AWS had a few outages in December. It’s interesting to note that when you’re as big as AWS you get a lot of media attention no matter what happens.
Join 35,000 others and follow Sean Hull on twitter @hullsean.
It’s worthwhile to consider how many eggs are in one basket. Is multi-cloud an option? If I stick with a single cloud, am I redundant enough to weather it when USE1-AZ4 goes down? Or 3 or 2? Have we tested that scenario with all hands on deck? Have we tested weird edge cases, and isolated our dependencies?
1. Regions & Availability Zones matter
Amazon’s cloud offering is a globe spanning service. They call their data centers availability zones (AZs), and there are multiple of them in each region. In fact Amazon’s documentation lists 26 worldwide regions and a total of 84 availability zones.
Where are your data sits, has never mattered more. You want it to be close to your customers, so response is fast. CloudFront can provide redundancy for assets, but your application still has to sit somewhere. EC2 servers, S3, Route53, EBS, RDS, File Gateway, each of these myriad services has different region and AZ patterns.
To make it all just a little more interesting, new services are typically deployed in a few popular regions first, so every region has a different mix of the total soup of AWS offerings.
2. Even if you’re not *using* a region, you might be vulnerable
US-East-1 was the first region in the AWS service offering. So it has the oldest equipment and wiring. It’s also the default, so more customers are deployed there, which means more competition, slower API response etc.
Also AWS has strange dependencies still built into it. Some resources are stored in regions, not globally.
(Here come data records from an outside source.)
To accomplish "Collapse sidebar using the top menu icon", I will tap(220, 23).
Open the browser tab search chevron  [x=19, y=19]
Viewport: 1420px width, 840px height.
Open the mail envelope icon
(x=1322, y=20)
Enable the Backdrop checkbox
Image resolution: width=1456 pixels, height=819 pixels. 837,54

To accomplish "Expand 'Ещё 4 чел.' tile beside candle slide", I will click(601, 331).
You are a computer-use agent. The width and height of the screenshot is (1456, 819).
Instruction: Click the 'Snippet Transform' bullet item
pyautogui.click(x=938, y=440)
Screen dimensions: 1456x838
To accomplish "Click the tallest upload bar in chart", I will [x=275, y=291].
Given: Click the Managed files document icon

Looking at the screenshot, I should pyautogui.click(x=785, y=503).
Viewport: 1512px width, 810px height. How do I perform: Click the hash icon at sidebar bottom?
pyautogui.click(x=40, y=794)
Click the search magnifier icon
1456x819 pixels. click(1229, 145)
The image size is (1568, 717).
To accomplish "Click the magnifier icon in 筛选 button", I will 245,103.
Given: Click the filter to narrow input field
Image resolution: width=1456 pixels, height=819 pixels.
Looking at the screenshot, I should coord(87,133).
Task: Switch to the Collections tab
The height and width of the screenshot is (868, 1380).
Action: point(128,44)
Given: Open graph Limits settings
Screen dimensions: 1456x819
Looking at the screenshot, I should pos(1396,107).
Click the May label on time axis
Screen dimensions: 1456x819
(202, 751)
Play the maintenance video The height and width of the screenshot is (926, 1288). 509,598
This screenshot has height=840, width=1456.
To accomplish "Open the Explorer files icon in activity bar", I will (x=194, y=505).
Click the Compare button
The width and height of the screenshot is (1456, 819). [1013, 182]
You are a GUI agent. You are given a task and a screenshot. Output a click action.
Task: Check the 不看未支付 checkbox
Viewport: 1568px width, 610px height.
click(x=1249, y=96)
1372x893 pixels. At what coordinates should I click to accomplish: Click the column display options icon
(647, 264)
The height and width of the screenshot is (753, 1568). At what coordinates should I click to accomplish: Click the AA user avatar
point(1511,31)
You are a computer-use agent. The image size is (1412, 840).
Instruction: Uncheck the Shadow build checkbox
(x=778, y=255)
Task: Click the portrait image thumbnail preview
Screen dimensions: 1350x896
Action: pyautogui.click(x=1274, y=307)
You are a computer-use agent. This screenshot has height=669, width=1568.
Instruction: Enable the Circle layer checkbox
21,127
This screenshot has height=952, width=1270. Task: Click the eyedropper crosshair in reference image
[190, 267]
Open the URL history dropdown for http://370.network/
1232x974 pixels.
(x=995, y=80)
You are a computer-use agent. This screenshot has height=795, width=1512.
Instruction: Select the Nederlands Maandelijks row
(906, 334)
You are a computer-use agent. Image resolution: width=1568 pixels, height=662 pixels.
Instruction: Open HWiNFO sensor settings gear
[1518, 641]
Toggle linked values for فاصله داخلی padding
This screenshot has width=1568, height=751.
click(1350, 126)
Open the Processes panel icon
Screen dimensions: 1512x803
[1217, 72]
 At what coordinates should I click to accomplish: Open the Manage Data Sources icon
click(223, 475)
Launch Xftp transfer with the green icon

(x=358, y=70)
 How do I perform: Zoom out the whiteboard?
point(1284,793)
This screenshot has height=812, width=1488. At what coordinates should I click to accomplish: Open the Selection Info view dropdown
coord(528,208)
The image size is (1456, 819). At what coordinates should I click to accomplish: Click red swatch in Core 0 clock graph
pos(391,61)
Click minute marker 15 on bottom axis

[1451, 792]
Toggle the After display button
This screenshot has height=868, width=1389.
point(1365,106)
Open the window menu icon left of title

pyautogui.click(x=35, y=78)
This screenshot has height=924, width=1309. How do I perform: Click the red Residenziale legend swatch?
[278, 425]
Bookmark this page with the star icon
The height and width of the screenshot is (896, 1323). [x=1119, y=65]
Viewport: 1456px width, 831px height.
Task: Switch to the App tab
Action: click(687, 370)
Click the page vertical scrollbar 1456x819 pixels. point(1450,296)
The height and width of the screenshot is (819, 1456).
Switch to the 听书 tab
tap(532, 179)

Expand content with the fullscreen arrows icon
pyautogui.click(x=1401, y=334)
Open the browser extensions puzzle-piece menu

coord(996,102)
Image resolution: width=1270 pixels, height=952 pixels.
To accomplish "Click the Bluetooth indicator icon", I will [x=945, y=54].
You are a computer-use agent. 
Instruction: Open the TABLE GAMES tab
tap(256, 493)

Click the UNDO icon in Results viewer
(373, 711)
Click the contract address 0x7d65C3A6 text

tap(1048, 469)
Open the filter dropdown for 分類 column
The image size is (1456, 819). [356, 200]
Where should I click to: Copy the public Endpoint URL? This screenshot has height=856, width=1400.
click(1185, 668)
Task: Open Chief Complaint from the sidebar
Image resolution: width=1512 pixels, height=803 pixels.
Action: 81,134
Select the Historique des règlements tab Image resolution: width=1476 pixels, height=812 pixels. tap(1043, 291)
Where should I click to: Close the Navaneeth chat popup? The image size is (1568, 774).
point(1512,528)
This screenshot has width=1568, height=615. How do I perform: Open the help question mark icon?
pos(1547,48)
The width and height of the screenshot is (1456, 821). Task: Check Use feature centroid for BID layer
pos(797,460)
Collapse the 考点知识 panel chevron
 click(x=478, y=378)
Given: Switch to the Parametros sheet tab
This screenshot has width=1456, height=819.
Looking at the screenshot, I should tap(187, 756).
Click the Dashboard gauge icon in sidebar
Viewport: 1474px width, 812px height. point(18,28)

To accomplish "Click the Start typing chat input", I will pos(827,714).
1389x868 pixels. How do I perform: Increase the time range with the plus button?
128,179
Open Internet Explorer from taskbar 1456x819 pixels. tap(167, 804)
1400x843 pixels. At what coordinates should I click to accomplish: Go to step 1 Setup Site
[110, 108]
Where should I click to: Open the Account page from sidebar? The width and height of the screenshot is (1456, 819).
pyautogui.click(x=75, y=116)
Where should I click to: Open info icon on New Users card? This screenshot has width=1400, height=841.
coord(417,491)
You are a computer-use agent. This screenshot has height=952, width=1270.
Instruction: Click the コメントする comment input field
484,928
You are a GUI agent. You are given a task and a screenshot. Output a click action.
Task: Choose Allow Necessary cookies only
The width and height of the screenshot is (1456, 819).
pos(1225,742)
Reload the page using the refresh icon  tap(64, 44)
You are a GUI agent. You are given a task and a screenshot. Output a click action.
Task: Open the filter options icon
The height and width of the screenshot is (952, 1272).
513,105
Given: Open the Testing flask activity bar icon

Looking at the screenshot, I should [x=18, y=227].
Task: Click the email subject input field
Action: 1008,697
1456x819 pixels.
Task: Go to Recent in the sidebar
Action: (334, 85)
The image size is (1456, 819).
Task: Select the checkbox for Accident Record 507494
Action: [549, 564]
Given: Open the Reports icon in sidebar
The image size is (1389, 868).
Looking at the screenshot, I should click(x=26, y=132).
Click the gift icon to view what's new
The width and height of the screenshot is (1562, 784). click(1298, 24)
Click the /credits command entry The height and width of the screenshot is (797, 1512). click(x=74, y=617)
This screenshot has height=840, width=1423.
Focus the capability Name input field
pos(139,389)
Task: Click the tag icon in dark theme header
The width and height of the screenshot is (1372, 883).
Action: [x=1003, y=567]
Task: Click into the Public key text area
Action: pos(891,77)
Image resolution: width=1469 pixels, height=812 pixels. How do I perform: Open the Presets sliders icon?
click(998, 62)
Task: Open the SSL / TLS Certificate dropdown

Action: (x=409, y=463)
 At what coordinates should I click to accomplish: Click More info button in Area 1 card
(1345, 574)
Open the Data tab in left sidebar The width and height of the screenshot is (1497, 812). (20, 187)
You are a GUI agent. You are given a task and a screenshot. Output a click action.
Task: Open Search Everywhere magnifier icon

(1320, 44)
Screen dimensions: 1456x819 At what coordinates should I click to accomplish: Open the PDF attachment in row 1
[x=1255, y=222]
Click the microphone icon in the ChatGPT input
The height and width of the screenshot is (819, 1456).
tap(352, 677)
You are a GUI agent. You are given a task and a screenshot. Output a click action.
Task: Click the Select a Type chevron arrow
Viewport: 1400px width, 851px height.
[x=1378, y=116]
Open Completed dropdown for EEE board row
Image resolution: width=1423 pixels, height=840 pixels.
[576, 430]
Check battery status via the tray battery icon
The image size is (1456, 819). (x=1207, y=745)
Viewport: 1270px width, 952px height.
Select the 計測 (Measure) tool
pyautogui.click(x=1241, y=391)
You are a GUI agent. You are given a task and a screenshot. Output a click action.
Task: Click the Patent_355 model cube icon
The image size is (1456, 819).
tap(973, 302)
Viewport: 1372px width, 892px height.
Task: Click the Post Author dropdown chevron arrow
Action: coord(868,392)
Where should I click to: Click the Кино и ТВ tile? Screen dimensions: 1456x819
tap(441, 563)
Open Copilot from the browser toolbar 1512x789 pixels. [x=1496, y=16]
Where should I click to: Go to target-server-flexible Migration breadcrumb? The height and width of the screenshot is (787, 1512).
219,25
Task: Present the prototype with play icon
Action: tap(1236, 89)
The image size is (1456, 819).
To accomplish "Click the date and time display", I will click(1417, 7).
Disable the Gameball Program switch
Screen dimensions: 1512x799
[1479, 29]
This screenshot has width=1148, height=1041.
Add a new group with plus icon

So even if you don’t have EC2 instances in US-East-1 you may have other resources you need access to.
3. Have multiple types of backups and recovery paths
Even if you’ve double and triple checked your IAS rebuild scripts. Even if you believe you’ve got DR dialed in and locked down. Test once, test twice, and triple check.
What’s more have multiple different ways to rebuild. For example on my iheavy.com site, I have an article-by-article dump of the database that WordPress can create. That’s XML, and works across different versions of WP so even if I lost everything, I still have the text! I have copies of that sent to private s3 bucket, and to my local laptop.
Next I have database backups, sent to a private S3 bucket, and also copies to my laptop.
Then I have Infrastructure as code scripts in Ansible, and Terraform, that will rebuild the components of my site quickly and easily. Those I test regularly.
Sure you’re business is much more complicated than my little blog, but the concepts remain the same!